### PROBLEM DETAILS:
Please output, unchanged, the stretch of the listing below from the line containing "For every named target in this 90×644" through the end of the listing.

### SOURCE DATA:
━━━━━━━━━━━━━━━━━━━━
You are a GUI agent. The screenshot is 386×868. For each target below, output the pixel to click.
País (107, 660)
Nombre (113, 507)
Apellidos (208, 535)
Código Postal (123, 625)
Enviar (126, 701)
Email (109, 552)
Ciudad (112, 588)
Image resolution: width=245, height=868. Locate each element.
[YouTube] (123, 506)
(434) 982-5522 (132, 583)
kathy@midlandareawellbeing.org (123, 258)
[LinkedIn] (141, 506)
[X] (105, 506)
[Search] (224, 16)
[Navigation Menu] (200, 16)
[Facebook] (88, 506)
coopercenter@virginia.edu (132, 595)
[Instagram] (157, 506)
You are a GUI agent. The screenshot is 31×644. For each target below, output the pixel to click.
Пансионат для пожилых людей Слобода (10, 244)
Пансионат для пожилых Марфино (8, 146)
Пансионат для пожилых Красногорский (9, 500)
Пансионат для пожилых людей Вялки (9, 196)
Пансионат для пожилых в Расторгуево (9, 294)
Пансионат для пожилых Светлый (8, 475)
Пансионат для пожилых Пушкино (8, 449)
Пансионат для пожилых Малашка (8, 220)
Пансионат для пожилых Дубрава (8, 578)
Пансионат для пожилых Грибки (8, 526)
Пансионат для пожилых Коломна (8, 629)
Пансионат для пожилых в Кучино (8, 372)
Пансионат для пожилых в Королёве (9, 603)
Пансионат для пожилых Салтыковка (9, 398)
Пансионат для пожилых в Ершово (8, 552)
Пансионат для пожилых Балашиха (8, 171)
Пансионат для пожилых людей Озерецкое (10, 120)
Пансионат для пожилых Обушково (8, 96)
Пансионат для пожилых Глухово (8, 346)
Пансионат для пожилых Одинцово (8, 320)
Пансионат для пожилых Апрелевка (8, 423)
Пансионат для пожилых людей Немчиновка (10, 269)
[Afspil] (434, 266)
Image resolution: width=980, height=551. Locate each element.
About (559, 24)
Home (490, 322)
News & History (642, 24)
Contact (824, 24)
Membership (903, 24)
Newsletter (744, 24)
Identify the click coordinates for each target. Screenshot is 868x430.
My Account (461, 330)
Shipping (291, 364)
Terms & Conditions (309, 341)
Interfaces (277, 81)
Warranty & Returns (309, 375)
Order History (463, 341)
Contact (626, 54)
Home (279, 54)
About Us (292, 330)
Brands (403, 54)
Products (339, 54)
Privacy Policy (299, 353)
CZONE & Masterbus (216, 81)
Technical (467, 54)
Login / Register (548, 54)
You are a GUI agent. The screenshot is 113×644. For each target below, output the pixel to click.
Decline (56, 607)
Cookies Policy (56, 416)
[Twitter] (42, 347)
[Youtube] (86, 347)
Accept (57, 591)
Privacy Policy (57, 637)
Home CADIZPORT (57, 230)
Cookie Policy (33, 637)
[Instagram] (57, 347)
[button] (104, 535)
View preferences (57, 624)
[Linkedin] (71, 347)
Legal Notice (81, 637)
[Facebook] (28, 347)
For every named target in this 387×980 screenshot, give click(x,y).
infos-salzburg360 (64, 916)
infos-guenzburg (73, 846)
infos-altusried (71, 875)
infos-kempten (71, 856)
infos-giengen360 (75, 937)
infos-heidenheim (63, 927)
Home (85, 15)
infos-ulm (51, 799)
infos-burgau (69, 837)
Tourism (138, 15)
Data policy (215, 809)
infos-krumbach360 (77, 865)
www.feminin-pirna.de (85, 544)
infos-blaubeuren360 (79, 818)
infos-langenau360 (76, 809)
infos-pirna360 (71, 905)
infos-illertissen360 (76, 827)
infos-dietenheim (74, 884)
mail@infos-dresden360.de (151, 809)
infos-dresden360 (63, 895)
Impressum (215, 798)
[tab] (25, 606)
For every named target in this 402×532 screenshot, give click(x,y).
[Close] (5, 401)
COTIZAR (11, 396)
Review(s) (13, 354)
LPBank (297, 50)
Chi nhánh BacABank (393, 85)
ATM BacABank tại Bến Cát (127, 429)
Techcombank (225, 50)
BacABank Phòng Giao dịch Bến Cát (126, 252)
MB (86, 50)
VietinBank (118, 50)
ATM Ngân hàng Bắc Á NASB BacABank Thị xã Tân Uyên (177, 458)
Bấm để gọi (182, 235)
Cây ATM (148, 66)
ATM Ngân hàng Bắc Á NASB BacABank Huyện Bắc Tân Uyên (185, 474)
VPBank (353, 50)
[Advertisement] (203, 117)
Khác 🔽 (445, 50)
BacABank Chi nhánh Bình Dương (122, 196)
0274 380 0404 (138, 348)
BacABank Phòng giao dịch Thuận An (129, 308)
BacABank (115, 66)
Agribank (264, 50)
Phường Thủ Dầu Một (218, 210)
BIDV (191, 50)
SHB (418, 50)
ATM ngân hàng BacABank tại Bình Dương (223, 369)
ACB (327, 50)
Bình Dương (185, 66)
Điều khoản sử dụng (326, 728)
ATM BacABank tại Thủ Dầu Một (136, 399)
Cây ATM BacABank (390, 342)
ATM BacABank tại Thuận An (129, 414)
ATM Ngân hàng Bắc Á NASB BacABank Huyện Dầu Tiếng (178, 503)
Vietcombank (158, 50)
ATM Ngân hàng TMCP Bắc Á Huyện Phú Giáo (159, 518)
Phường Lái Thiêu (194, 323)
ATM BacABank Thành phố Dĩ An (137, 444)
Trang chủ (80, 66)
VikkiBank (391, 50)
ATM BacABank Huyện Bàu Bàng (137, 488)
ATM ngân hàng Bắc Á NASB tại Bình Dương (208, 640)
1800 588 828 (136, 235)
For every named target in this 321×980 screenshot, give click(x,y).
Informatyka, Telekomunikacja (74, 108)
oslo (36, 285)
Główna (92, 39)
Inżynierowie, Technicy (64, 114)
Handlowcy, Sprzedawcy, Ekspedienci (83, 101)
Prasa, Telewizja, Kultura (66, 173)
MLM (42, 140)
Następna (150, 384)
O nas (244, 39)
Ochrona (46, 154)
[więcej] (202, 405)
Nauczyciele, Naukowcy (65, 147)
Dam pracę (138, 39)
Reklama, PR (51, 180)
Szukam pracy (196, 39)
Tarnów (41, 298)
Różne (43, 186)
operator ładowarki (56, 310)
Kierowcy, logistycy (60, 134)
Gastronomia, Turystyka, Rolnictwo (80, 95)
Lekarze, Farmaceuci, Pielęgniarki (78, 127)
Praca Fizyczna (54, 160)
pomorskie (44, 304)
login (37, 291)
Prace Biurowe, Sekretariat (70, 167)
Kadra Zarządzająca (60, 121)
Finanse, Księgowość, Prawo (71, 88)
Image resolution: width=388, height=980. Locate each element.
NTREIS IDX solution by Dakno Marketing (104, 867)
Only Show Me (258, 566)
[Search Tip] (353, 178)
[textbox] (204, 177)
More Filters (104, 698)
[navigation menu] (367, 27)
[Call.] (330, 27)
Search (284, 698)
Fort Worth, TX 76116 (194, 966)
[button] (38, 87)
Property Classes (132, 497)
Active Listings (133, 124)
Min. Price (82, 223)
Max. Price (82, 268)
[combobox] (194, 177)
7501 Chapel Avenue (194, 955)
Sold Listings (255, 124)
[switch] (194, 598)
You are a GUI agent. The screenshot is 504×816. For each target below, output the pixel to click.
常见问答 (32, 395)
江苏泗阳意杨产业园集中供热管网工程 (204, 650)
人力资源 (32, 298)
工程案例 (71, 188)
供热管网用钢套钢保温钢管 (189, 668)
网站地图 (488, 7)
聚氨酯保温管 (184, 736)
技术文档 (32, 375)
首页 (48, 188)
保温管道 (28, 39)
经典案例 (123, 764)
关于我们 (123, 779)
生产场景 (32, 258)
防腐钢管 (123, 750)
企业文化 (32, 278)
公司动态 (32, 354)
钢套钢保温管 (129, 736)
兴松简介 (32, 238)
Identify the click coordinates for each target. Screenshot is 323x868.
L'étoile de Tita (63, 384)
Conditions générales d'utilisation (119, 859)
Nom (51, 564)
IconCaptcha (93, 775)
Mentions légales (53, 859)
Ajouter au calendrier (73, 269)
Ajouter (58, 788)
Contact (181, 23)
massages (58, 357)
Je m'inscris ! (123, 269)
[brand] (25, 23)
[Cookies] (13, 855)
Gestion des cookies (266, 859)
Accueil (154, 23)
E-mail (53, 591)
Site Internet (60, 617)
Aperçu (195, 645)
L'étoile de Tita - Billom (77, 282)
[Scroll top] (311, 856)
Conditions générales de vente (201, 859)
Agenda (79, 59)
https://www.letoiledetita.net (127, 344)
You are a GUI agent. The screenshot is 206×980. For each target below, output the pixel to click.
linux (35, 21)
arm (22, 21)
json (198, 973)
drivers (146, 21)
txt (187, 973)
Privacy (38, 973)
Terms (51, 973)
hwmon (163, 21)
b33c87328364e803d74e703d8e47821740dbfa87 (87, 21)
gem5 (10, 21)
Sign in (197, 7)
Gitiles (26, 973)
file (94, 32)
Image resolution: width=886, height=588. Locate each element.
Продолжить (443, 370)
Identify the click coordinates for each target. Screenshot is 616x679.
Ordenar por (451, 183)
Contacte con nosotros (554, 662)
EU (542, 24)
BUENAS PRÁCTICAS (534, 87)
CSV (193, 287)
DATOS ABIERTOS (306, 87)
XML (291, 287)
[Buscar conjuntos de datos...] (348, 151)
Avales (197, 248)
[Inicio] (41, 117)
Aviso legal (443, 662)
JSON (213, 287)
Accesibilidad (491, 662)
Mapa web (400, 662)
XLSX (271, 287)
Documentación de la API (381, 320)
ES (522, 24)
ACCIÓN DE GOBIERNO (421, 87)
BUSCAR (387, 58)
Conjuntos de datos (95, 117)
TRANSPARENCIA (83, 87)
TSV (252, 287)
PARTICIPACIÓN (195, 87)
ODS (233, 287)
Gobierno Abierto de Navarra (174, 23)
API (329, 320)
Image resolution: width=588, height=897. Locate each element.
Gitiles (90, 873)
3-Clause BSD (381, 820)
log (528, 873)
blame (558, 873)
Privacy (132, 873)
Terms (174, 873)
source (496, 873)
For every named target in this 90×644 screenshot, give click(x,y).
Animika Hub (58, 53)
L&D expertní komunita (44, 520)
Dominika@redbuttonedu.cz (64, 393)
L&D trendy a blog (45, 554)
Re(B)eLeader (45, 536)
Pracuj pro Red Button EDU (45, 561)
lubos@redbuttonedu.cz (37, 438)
━━━━━━━━━━━━━━━━━━━━
### WRITTEN SOLUTION:
For every named target in this 90×644 screenshot, give click(x,y).
Animika Hub (58, 53)
L&D expertní komunita (44, 520)
Dominika@redbuttonedu.cz (64, 393)
L&D trendy a blog (45, 554)
Re(B)eLeader (45, 536)
Pracuj pro Red Button EDU (45, 561)
lubos@redbuttonedu.cz (37, 438)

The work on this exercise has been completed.